Al cundir el pánico entre el personal médico se creó una comisión de seguimiento de no-especialistas presidida por Caspar Sidonis, carismático y conocido cardiocirujano. Harry y Sidonis nunca habían hecho buenas migas, aunque Harry no acertase a entender por qué. Ahora estaban en lados opuestos de la mesa, y apostaban fuerte por un «bote» que sólo tenía valor para los facultativos de medicina general. De momento, era Sidonis quien tenía todas las cartas en la mano.

– Tiene que perdonarme, Steve -dijo Harry mientras iban por el pasillo que conducía a urgencias-. Me temo que últimamente ando un poco bajo de tono, y la verdad es que no sé por qué. El climaterio masculino, o algo así. Puede que lo que necesite sea una buena… dinamo para cargar las pilas.

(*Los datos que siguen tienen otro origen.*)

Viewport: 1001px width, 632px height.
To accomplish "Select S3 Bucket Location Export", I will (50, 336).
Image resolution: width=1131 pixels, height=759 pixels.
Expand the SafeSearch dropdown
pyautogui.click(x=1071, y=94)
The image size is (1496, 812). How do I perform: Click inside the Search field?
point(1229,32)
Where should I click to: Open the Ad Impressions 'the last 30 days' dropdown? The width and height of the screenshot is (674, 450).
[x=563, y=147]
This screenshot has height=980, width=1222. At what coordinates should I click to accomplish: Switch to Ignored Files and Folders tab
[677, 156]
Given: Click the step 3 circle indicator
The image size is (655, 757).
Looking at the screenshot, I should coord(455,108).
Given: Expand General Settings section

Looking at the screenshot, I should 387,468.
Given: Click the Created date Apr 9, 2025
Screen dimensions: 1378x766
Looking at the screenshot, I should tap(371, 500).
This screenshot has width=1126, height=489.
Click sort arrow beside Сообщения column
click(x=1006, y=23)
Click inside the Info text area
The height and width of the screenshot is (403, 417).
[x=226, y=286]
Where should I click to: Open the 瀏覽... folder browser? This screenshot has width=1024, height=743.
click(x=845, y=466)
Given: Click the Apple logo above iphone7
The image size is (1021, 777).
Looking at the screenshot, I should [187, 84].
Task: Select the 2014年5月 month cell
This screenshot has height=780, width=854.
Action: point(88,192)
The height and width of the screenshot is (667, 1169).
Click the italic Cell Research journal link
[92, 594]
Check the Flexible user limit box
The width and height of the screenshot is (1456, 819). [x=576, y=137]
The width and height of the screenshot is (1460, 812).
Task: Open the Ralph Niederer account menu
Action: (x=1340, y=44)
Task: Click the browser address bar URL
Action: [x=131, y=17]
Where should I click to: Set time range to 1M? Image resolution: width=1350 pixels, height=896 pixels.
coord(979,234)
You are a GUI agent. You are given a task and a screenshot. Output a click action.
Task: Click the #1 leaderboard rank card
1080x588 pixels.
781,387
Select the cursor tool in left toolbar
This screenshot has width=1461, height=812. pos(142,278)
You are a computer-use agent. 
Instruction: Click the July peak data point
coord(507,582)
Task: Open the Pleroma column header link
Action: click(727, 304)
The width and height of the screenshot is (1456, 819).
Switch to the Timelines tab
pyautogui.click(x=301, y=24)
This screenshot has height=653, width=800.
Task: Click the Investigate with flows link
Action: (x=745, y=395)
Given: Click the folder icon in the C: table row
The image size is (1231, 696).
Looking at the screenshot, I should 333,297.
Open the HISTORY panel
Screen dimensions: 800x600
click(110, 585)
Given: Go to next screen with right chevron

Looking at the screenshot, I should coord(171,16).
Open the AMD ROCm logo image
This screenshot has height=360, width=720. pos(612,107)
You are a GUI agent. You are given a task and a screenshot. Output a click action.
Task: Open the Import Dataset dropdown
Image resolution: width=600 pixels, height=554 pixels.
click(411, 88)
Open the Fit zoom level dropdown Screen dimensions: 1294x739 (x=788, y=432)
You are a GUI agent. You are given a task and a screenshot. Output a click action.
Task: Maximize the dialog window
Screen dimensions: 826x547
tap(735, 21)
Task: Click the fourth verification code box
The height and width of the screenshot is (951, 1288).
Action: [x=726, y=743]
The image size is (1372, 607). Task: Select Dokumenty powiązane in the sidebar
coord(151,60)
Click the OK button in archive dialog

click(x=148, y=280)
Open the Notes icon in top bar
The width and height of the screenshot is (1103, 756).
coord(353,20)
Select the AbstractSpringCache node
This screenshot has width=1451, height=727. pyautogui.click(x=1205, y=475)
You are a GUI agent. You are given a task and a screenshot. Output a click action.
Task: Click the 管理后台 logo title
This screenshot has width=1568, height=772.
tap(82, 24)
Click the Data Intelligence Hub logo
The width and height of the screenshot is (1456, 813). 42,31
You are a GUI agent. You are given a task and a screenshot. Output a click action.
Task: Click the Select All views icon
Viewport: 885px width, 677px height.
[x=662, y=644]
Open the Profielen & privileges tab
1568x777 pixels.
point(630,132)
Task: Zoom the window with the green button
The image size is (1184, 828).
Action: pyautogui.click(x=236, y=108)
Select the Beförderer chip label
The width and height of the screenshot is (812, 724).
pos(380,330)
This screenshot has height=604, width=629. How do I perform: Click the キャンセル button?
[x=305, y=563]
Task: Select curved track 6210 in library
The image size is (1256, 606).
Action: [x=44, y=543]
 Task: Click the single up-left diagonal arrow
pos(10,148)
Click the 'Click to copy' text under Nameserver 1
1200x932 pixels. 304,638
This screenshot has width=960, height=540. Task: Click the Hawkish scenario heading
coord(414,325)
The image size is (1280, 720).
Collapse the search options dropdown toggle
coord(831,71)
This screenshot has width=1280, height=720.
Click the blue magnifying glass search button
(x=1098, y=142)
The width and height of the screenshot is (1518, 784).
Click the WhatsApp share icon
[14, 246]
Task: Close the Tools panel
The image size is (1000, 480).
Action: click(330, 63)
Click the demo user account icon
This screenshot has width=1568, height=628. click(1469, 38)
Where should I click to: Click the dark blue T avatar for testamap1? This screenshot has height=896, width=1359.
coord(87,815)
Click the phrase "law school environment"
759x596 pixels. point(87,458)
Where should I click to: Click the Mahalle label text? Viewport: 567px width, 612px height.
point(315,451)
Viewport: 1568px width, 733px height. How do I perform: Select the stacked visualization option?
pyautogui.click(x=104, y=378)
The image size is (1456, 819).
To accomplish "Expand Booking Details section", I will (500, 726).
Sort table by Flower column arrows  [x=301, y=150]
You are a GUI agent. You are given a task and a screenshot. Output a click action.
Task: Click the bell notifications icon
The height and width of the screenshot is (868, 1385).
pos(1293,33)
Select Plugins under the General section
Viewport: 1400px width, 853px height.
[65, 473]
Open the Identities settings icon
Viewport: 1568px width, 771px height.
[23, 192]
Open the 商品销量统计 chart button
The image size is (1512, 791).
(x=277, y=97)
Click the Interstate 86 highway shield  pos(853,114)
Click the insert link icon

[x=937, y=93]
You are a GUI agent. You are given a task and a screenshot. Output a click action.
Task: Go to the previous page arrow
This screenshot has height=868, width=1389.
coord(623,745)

El pasillo, que permitía atajar el camino hasta el auditorio, estaba cerrado para el público pero no para el personal médico. En el departamento de urgencias no cabía un alfiler. Todas las salas estaban ocupadas: cirugía mayor, cirugía menor, ortopedia, pediatría, curas, reconocimiento y cardiología.

– Cada persona es un mundo -añadió Harry.

– Sí -farfulló Steve-. En fin, a partir de hoy más nos vale estar atentos a las demandas de empleo.

Una enfermera los rebasó y entró en una de las salas de cardiología.

– Adminístrele otros tres de morfina -le oyeron decir a un médico al acercarse a la sala.

– ¿Cuánto Lasix le han dado?

– Ochenta, doctor…

– Taquicardia a causa del Valium. Estoy casi seguro.

– Le baja la presión, doctor.

– ¡Puñeta! Tenían que haber llamado a cardiología.

– Los he llamado al «busca», pero no han contestado.

Steve y Harry se detuvieron en la entrada. El paciente, un fornido setentón de color, estaba en situación crítica, semi incorporado en la camilla, jadeante. A cada inspiración se le oía un borbor en el pecho. Su ritmo cardíaco había subido a ciento setenta pulsaciones. El joven que tenía a su cargo al paciente era un buen médico, aunque con fama de perder la sangre fría en situaciones difíciles.